長野県のニュース

混迷のドイツ 政治空白の解消を急げ

 9月の総選挙に勝利したドイツのメルケル首相が厳しい立場に置かれている。

 安定政権の実現に向けた連立協議がまとまらず政治空白が続いているためだ。欧州連合(EU)の要であるドイツの混迷は、結束にほころびが出てきたEUの亀裂を深め、世界の政治や経済の不安要素になりかねない。

 メルケル氏をはじめとする政治指導者は党利党略に流されることなく、培ってきた価値観を第一に考えてもらいたい。

 先の総選挙でメルケル氏が率いる保守、キリスト教民主・社会同盟(CDU・CSU)は第1党の座を維持したけれど、単独過半数には届かなかった。

 このため、環境政党などとの3党連立を目指して協議を進めた。

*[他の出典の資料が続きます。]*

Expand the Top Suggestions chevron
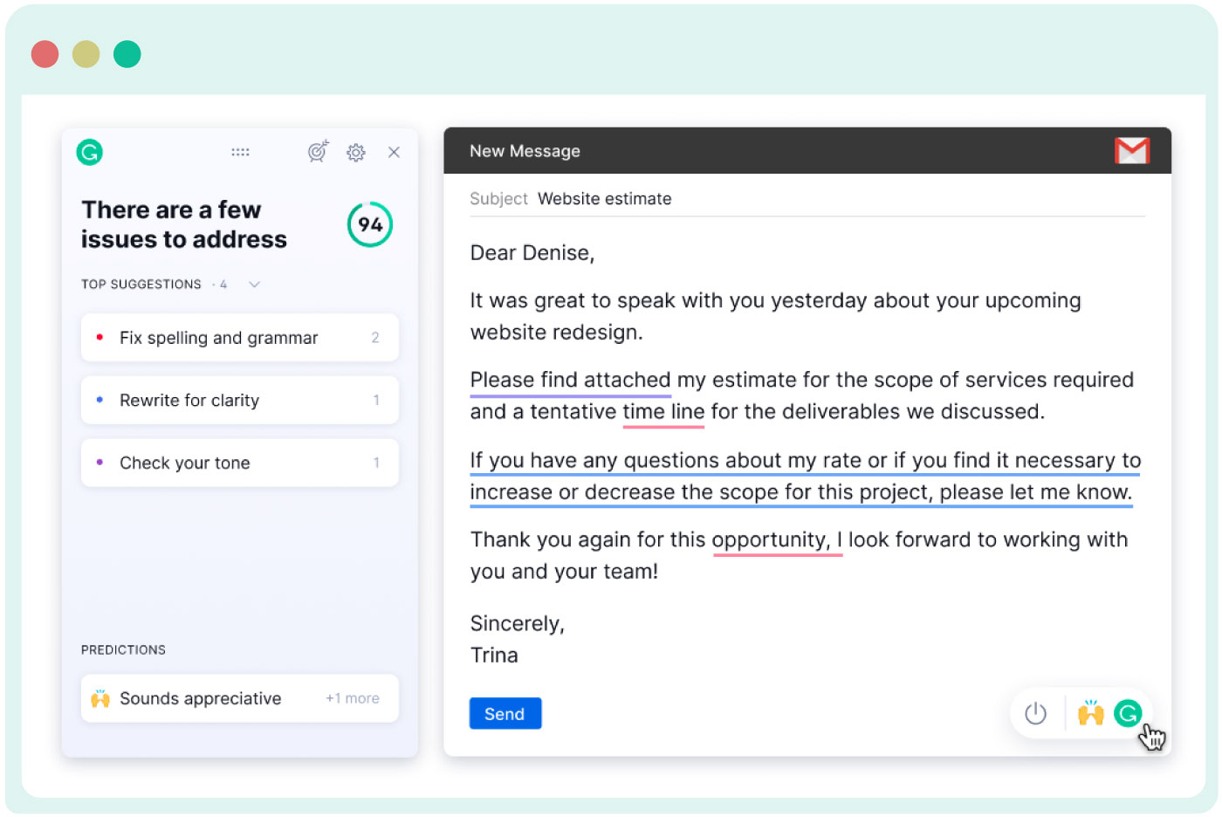Screen dimensions: 1222x817 pos(254,285)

結局、重要課題の難民・移民問題や環境政策などで溝を埋められず決裂してしまった。

 こうした中、社会民主党(SPD)のシュルツ党首が先日連立に向けた対話に応じるとの声明を発表した。メルケル氏も連立を模索する方針を表明し、近く会談する見通しとされる。

 SPDは2005〜09年と13〜17年にわたってCDU・CSUと連立を組んだ経緯がある。政権内で存在感を示せなかったとし、野党として出直すことを決めていた。今も政権への参加に反対する党員は多く、協議がうまくいくかどうか、予断を許さない。

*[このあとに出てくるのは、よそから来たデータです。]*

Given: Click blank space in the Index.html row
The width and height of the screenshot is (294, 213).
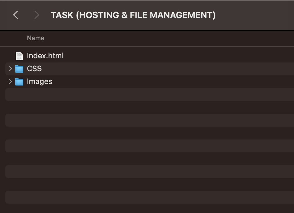Looking at the screenshot, I should click(x=175, y=56).
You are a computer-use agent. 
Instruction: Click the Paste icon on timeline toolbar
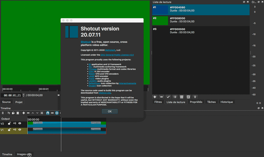(18, 113)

 先の総選挙では、排外主義をあおった新興右派の「ドイツのための選択肢(AfD)」が第3党に躍進し、初めて国政進出を果たしている。仮に連立協議がまとまらず、再選挙に踏み切った場合、国際社会に影響力のあるメルケル氏の政治生命が断たれたり、AfDのさらなる勢力拡大を招いたりすることも考えられる。

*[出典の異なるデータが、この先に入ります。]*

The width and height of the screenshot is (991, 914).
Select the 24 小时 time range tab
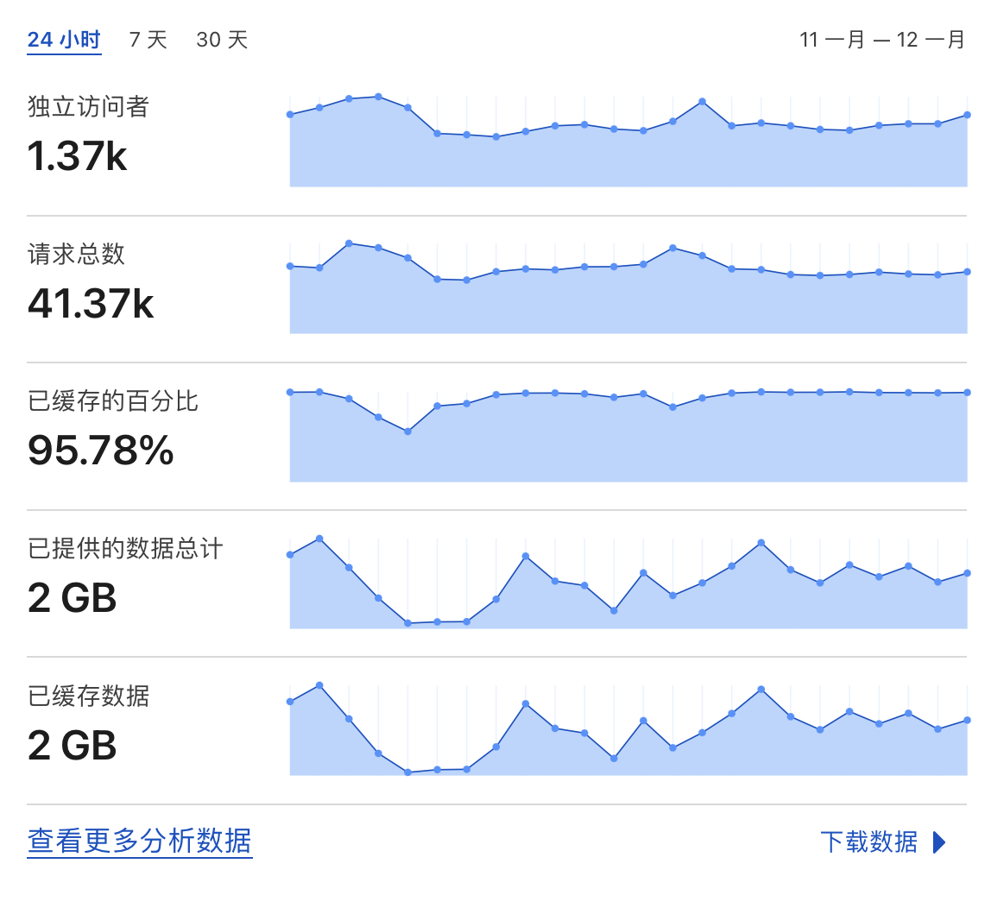64,40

 戦後ドイツの政治は、ユダヤ人を虐殺したナチス・ドイツ時代を反省し、極右思想が広がることを強く警戒してきた。難民に対する寛容な姿勢や政策の基本もそこに根差している。

 ドイツは、世界に広がる排外主義に対するとりでの役割を担ってきたことを忘れてはならない。自国第一主義が広がる中、国際社会の接着剤として期待はますます高まっている。

 SPDは連立政権内で従属的な立場だったことに不満を募らせてきたけれど、CDU・CSUと一緒に仕事をしてきた政党である。ドイツばかりでなく、欧州を安定させるには、交渉の道が開けるかどうかが鍵を握りそうだ。